New North Danville Adventure Story!

by Beth Kanell

Meet the author:
Fri. 9/9, Open Party, St. J. Athenaeum, 4 p.m.
Sat. 9/10, Cobleigh Library, Lyndonville, 11 a.m. (sponsored by Green Mountain Books)
Sat. 9/10, Boxcar & Caboose, St. J., 2 p.m.
Mon. 9/12, Danville Inn, Danville, 9:30 a.m., with coffee and donuts provided by Steve Cobb, who appears in the book!
Sat. 9/17, Davies Memorial Library, Waterford, 10 a.m.
Sat. 9/17, Littleton (N.H.) Library, 2 p.m.
Tues. 9/20, Galaxy Books, Hardwick, 7 p.m.

Books can also be ordered at
from the publisher, Voyage/Brigantine, St. Johnsbury, VT

Autumn Arrives -- Along with the New Joe Gunther Mystery from Archer Mayor, TAG MAN

You can see the color in the trees now -- that's how we say it up here, as the Green Mountains become freckled with patches of scarlet. Come hurricane or climate change, autumns colors arrive, and proclaim the crisp days and cold starry nights ahead.

With the change of season, we've learned to expect the new police procedural from Archer Mayor, whose Vermont mysteries feature Joe Gunther and various members of his team. My favorite part of this series is how familiar the team members become, like parts of the family: wounded and a but nuts at times, but you love them anyway. TAG MAN, scheduled for September 27 release, will be a welcome addition to the Archer Mayor shelf.

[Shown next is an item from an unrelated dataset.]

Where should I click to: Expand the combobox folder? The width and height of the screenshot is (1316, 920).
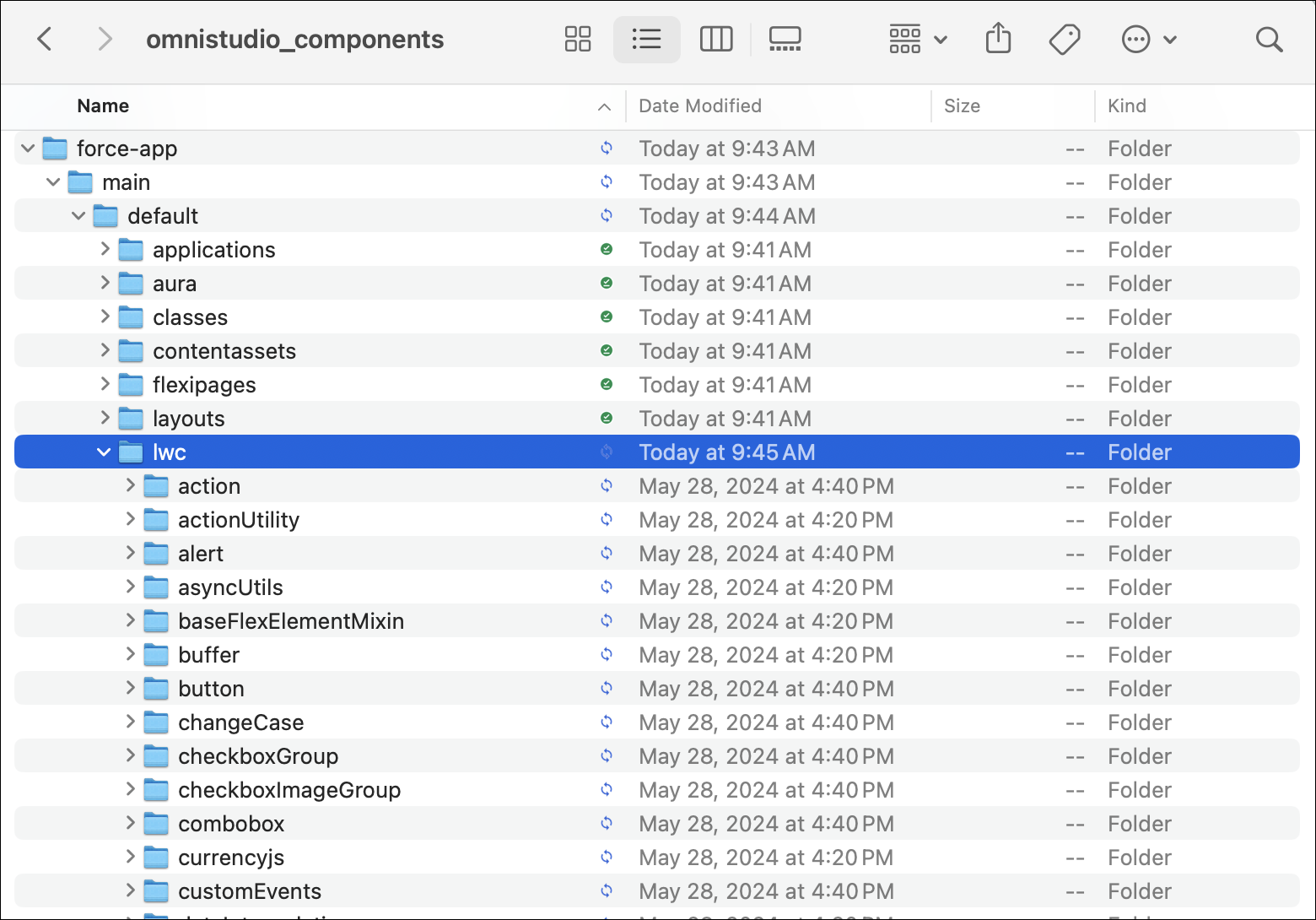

The book opens with a new criminal in the Brattleboro, Vermont, area, a man whose pleasure includes slipping, undetected, into the homes of sleeping citizens, peering at them as they sleep, and leaving a short note to say he's been there. It's a profoundly unsettling form of crime, and when the silent visitor appears involved in more than just high-tech peeping, the community demands police action.

For Joe's team, that's easier said than done. Willy Kunkle, erratic as always, is a new father; Sammy Martens is involved with the new baby the two of them have welcomed; and Joe himself, well, he's on leave. The psychiatrist he's seeing sums up the reasons, which readers of the preceding book, Red Herring, will recognize as the doctor spells them out:
"I do know a few things. I know that Governor [Gail] Zigman was then running for office and that the gunman had been aiming for her, thinking she was still your girlfriend. I also know that while she and you had been a couple for many years, that the young lady who died was in fact your new companion. Is that essentially correct?"

Joe's expression was rueful. "In clinical terms, yes. Nice detached way to describe a train wreck."
With his personal life in pieces, what use can Joe be to investigation of the crime spree in the region? How might "organized crime" be involved? What dangers face new parents Willy and Sam, and can an emotionally damaged team leader protect them?

Polished, carefully paced, TAG MAN is a classic Joe Gunther novel, and opens an intriguing Vermont window on community and its ability to handle diversity. It's a must for seasoned fans of the series; newcomers should start with Red Herring (or earlier; Tag Man is number 22), to catch up with what's at stake. Thanks, Archer!
Fans new and old: Come meet Archer Mayor here at Kingdom Books on Saturday October 15 at 2 p.m. Fair warning -- two years ago, this man of many hats arrived in bulletproof vest, delayed a few minutes by a training exercise; last year, as I recall, he needed to watch the clock because a dead body was awaiting his signature, as a state "death examiner." And after you read TAG MAN, you'll have many more questions to ask this investigator and author!